The intuition should be that $R[X]/(f)$ is the “minimal extension” of $R$ where $f$ has a root.

Indeed, if you call $\xi$ the image of $X$ in the quotient ring and $f(X)=a_0+a_1X+\dots+a_nX^n$, then, in the quotient ring, $$ f(\xi)=a_0+a_1\xi+\dots+a_n\xi^n=(a_0+a_1X+\dots+a_nX^n)+(f)=0+(f) $$

Conversely, suppose that $S$ is a (commutative) ring, with a ring homomorphism $\varphi\colon R\to S$. Suppose there exists $\alpha\in S$ such that $$ \varphi(a_0)+\varphi(a_1)\alpha+\dots+\varphi(a_n)\alpha^n=0 $$ Then you can define uniquely a ring homomorphism $\varphi_\alpha\colon R[X]\to S$ by mapping $r\in R$ to $\varphi(r)$ and $X$ to $\alpha$. By assumption, the kernel of $\varphi_\alpha$ contains $(f)$, so $\varphi_\alpha$ induces a unique ring homomorphism $\psi\colon R[X]/(f)\to S$ such that $\psi(\xi)=\alpha$.

A common case is when $S$ is an overring of $R$ and $\varphi$ is just the inclusion map. In this case, the image of $\psi$ is $R[\alpha]$, the minimum subring of $S$ containing $R$ and $\alpha$.

In your case, if $R=\mathbb{R}$ and $f$ is irreducible, then $\mathbb{R}[X]/(f)$ is a field extension of $\mathbb{R}$, the minimal one where $f$ has a root, because it embeds in every field extension where $f$ has a root, via the homomorphism $\psi$ described above (which is injective because its domain is a field).

This “minimality” is, of course, up to isomorphisms.

Suppose $f(X)=X^2+1$. Then we're essentially adding an element $\xi$ such that $\xi^2=-1$. Hey! We know of a field extension of $\mathbb{R}$ where the polynomial has a root: it's precisely $\mathbb{C}$. So, how do we prove the isomorphism?

Consider the ring homomorphism $\varphi_i$ (where $\varphi$ is the inclusion map). Then $\varphi_i$ is surjective, because every element of $\mathbb{C}$ can be written as $a+bi=\varphi_i(a+bX)$.

Thus $\psi$ is both injective (because its domain is a field) and surjective (because its image is $\mathbb{R}[i]=\mathbb{C}$).

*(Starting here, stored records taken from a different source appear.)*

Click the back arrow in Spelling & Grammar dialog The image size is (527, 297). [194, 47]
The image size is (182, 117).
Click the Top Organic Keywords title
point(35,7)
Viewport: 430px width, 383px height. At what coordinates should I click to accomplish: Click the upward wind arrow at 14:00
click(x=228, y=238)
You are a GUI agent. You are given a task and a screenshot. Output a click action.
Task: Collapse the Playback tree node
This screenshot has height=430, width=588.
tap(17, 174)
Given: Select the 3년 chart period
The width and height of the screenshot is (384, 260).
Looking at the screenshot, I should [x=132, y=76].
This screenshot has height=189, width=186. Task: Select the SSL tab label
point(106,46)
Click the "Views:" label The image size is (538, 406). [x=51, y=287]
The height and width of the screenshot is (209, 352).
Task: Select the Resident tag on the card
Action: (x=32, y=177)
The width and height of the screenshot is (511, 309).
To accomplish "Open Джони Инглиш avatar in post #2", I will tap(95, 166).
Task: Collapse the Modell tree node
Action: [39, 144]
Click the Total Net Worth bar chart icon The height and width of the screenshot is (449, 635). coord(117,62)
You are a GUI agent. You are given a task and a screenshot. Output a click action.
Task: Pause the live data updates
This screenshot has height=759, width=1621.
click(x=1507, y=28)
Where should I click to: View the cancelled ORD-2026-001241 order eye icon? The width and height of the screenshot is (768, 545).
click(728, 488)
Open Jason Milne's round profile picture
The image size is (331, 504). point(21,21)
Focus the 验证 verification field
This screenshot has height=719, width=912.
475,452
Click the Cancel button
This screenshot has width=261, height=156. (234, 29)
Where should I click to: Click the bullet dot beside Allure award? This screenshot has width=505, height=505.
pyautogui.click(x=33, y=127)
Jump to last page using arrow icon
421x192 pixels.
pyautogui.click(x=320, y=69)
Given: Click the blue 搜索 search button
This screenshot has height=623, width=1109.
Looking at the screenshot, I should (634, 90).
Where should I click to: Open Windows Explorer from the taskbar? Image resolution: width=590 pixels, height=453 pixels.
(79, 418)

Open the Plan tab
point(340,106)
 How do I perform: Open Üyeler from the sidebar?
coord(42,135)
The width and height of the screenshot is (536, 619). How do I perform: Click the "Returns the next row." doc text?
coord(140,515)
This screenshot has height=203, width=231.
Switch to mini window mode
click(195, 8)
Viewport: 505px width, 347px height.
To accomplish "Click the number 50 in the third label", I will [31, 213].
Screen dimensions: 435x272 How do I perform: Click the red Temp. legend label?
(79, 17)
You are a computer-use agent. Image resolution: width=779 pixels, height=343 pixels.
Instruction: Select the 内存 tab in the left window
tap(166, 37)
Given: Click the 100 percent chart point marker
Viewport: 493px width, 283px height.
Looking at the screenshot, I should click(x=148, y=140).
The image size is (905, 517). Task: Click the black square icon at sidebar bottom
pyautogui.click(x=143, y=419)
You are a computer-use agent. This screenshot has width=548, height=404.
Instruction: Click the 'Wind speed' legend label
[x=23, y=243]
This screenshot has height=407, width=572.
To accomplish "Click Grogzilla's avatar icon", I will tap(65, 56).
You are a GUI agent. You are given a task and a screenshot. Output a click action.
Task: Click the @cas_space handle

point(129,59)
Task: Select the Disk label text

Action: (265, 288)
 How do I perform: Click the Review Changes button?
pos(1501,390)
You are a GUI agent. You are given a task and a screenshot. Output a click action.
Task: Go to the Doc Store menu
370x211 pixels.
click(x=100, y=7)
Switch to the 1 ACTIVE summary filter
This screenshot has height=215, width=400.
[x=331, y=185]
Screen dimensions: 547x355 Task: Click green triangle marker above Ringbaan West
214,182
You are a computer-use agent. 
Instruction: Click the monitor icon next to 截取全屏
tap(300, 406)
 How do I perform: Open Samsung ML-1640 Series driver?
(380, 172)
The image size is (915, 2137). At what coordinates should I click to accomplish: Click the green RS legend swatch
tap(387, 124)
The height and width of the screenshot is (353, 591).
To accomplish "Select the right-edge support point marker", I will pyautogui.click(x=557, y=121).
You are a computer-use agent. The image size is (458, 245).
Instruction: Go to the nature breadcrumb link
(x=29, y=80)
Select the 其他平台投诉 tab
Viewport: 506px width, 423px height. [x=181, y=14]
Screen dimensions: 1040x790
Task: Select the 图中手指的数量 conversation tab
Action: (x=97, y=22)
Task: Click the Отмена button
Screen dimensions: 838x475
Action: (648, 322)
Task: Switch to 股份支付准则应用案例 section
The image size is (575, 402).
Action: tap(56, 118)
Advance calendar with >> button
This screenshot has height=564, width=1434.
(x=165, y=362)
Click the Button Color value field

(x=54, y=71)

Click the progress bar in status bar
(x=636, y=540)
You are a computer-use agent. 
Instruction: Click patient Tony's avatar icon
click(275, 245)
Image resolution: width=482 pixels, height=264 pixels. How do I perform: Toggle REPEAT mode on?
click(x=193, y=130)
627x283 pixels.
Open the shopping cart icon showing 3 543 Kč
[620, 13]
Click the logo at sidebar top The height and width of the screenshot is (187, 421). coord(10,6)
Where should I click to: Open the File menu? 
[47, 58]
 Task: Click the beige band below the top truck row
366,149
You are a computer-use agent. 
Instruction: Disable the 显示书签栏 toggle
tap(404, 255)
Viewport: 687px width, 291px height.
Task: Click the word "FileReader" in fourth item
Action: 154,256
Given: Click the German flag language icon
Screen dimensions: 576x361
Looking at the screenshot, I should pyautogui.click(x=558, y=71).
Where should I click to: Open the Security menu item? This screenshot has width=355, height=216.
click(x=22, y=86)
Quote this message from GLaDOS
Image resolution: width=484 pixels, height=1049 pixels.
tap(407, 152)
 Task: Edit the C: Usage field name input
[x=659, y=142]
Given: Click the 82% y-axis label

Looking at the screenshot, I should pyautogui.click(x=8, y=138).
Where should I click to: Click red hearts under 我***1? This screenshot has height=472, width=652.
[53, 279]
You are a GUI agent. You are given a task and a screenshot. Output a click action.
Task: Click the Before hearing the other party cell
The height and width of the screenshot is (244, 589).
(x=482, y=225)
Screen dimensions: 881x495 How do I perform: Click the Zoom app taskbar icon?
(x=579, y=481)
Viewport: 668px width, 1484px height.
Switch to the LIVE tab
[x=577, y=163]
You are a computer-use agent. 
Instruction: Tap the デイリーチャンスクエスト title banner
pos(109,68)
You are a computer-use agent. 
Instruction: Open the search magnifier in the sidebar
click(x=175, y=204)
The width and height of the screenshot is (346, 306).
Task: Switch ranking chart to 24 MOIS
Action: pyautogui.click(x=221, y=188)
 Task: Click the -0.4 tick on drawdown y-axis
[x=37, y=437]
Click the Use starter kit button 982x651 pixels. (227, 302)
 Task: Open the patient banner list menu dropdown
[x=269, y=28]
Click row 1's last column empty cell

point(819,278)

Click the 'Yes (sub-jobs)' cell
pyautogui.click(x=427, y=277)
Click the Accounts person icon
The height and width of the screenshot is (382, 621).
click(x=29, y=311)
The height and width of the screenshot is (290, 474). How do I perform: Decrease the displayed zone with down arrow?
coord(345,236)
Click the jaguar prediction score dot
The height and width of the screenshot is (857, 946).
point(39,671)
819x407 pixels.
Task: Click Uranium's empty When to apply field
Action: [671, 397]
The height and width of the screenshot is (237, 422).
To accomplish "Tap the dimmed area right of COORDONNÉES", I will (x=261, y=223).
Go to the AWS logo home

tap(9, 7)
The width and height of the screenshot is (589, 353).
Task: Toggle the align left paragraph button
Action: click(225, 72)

What if $f(X)=X^2-X+1$ or, more generally, $f(X)=X^2+aX+b$ with $a^2-b<0$? Well, we need to find a root of it in $\mathbb{C}$. This is $\alpha=(-a+i\sqrt{b-a^2})/2$. The map $\varphi_\alpha$ is again surjective (prove it) and the isomorphism follows as before.

Alternatively, you need to find in $\mathbb{R}[X]/(f)$ an element whose square is $-1$. You know that $\xi^2+a\xi+b=0$ in the quotient ring. Therefore $$ 4\xi^2+4a\xi+a^2=a^2-b $$ that becomes $(2\xi+a)^2=-p^2$, where $p=\sqrt{b-a^2}$. Hence $$ \left(\frac{2\xi+a}{p}\right)^{\!2}=-1 $$ as required.

What if $f$ is reducible? Well, in this case the quotient ring is no longer a field, but it still is an overring of $\mathbb{R}$ where $f$ has a root. If you split $f=f_1^{m_1}f_2^{m_2}\dots f_k^{m_k}$ as a product of (distinct) irreducible polynomials, then $$ \mathbb{R}[X]/(f)\cong \mathbb{R}[X]/(f_1^{m_1})\times\mathbb{R}[X]/(f_2^{m_2})\times \dots \times \mathbb{R}[X]/(f_k^{m_k}) $$

Exercise: what's $\mathbb{R}[X]/(f^m)$, where $f$ is irreducible?